The 13,000 delegates of the American Association of School Administrators ignored nightclubs, listened carefully to many an expert from Washington. They were told that the war would be won by 1) mathematics, 2) morale, 3) calisthenics, 4) acceleration, 5) calm, 6) air-mindedness, 7) canning, 8) education-as-usual.

Incidentally, the convention threw light on many a wartime school problem, outlined the shape of things to come:

> Biggest problem before the convention was "acceleration" of high-school students. The U.S. Office of Education's Wartime Commission recommended that high schools cut their course from four to three years by means of summer sessions, a six-day week or a longer school day. Object: to graduate students earlier to college or defense jobs. Objection: although acceleration would be restricted to selected students, many delegates feared that it would lower standards for high schools, observed that there was no way to accelerate a youngster's growing up.

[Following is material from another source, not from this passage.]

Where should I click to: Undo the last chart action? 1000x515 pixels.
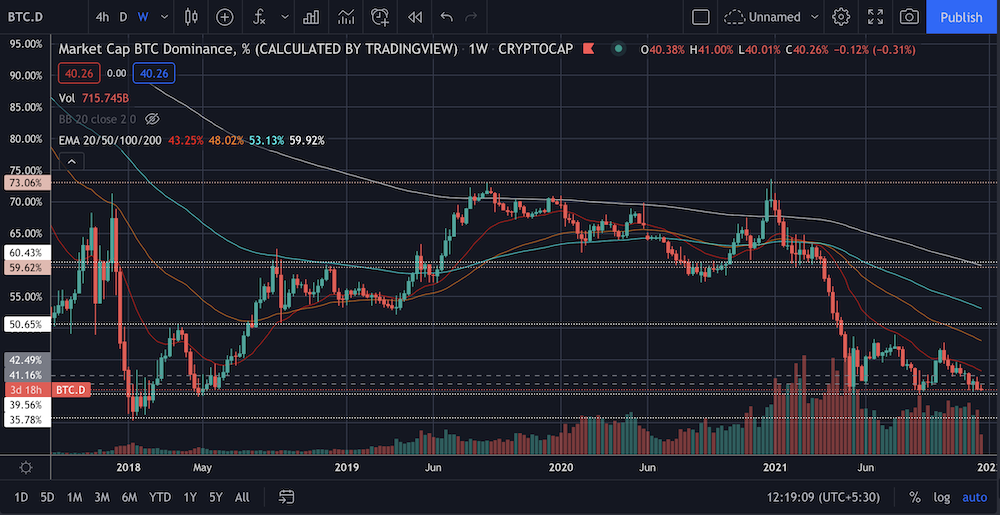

> Most alarming news was of an accelerating shortage of teachers. By next year, it was predicted, U.S. rural schools may lose half of their instructors to better-paid jobs. Probable results: 1) hiring of incompetent teachers; 2) consolidation of many one-room schools. The convention urged salary increases for teachers.

> Because of the shortage of farm labor, many a U.S. high school will be closed this year from May to November, to let its students plant and harvest the crops.

> Most significant session was on Asia, Stanford's Wilbur presiding. Looking past the Golden Gate toward the once-"mysterious" East, the nation's educators decided that it is "an alarmingly neglected area in American schools and colleges."